Context: I’ve been experimenting with adding persistence on top of STM in Haskell. There’s an existing library called TCache to do this, but I’m not happy with some of the design choices there: there’s a lot of global mutable state, playing fast and loose with notions of safety, etc., on top of it not building with modern GHC versions. So I set out to implement an alternative, which I’ve published as persistent-stm, which features a more limited set of possible states and a more explicit API, along with a more detailed argument for its correctness.
However, I’m not happy with the argument for correctness. In the end, the restriction on unsafeIOToSTM that’s most difficult to justify is the one that says the thread may be aborted at any time without throwing an exception or otherwise allowing for any cleanup. This means that code run by unsafeIOToSTM must have the property that if the thread vanishes at any moment, the behavior will still be correct.
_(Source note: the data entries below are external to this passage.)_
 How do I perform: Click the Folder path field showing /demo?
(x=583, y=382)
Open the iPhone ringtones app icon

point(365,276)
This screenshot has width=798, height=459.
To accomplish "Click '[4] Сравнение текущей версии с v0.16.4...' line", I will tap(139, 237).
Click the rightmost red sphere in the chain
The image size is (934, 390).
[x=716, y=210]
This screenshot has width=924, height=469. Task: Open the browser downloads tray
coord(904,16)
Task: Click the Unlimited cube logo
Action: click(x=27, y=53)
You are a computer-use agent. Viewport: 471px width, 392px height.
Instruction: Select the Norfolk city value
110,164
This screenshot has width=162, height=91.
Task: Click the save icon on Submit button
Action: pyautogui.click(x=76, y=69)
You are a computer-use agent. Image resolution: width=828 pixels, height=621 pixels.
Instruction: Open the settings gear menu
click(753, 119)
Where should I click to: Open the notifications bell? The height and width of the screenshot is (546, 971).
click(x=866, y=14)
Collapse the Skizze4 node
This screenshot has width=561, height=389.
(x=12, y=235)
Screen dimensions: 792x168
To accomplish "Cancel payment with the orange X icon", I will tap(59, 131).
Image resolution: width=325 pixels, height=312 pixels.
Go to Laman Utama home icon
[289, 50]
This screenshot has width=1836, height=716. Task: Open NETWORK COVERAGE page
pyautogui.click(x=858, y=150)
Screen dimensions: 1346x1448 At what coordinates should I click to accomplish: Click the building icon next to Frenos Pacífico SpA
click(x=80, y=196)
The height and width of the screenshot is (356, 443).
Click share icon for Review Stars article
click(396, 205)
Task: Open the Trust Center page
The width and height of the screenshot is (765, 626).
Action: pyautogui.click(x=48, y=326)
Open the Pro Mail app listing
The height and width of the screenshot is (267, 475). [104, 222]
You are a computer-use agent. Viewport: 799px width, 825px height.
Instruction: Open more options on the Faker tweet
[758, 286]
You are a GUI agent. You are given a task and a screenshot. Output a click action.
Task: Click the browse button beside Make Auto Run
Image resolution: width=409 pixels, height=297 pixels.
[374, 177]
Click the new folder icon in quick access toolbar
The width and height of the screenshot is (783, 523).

That seems to me a very difficult demand to satisfy. In particular, pretty much any effectful code might internally use an implementation that needs some kind of cleanup, and this isn’t typically documented at all. In combing through implementations, I’ve found that seemingly innocuous actions like generating a random number often involve some kind of locking that could stall the whole process if a thread holding the lock were to abort in the middle. There is a trick to work around this, by creating an empty MVar, forking a new thread that writes its result into the MVar, and then taking the result from the MVar… but I also cannot satisfy myself that this isn’t itself unsafe. Can you really fork a new thread without there being even a single moment where you hold a lock on something like the list of threads in the Haskell runtime? Even if you can today, will this remain true in the future?
I guess all this is building up to asking: is it actually just impossible to use unsafeIOToSTM and be confident that the resulting code is guaranteed to be correct? If not, where does the guarantee of correctness come from?
In my case, my use of unsafeIOToSTM is limited to calls to
deRefWeak. There’s no exception handling in my own code, but in order to be safe, I must additionally be sure that no exception handling is needed in the implementations of these functions, either now or in the future. I cannot see how it’s possible to be sure of that for anything.